The records below must be output exactly, without pictures.

++++++++++++++++++++

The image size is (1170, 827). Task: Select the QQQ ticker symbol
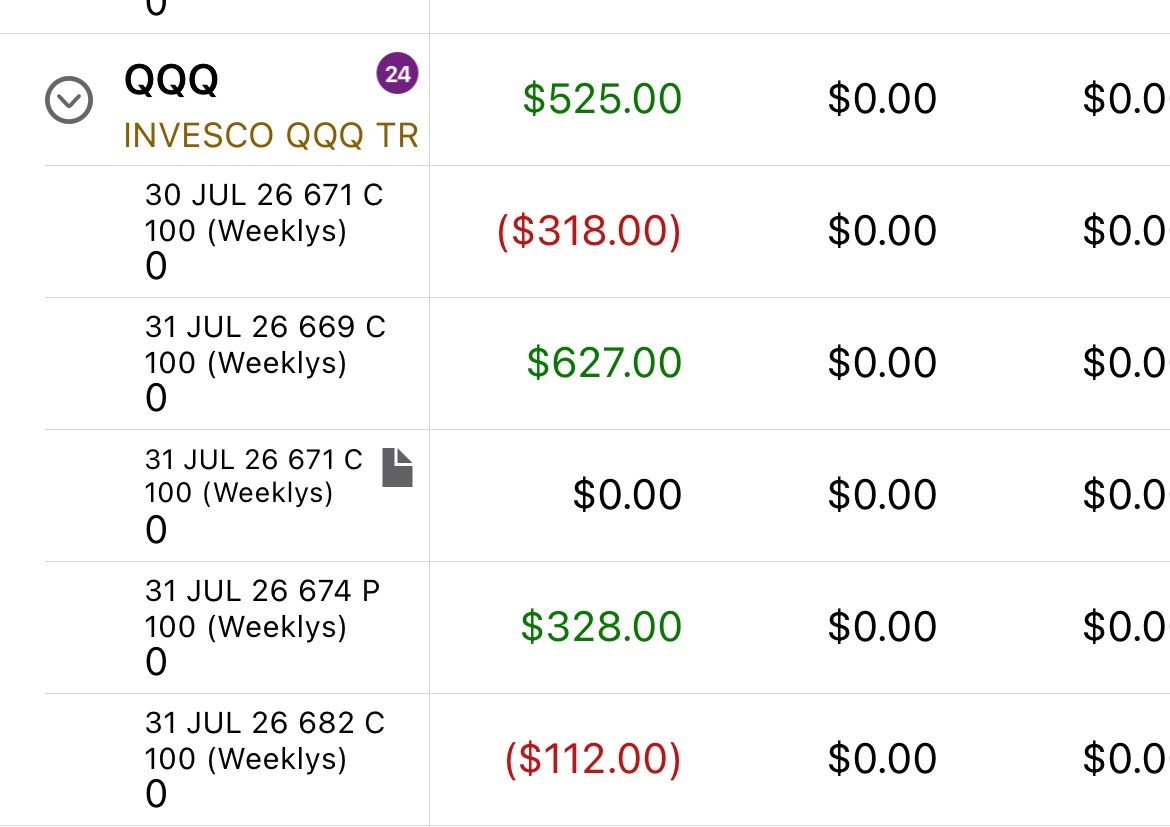tap(171, 80)
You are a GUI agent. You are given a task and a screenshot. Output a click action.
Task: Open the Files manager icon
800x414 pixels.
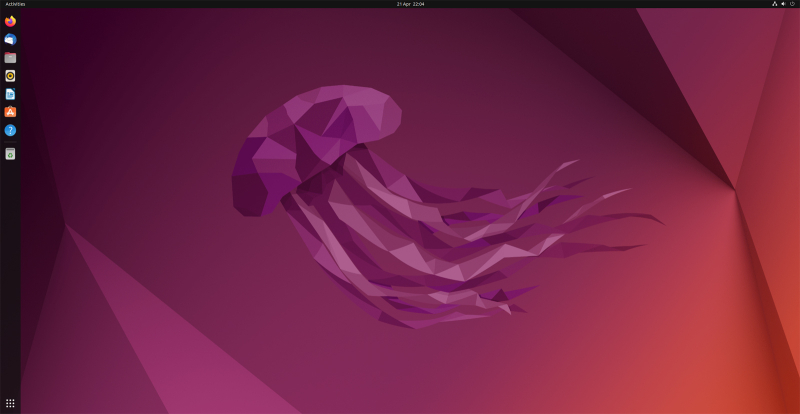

++++++++++++++++++++

EXERCISE ANSWER
The image size is (1170, 827). Task: Select the QQQ ticker symbol
tap(171, 80)
You are a GUI agent. You are given a task and a screenshot. Output a click action.
Task: Open the Files manager icon
800x414 pixels.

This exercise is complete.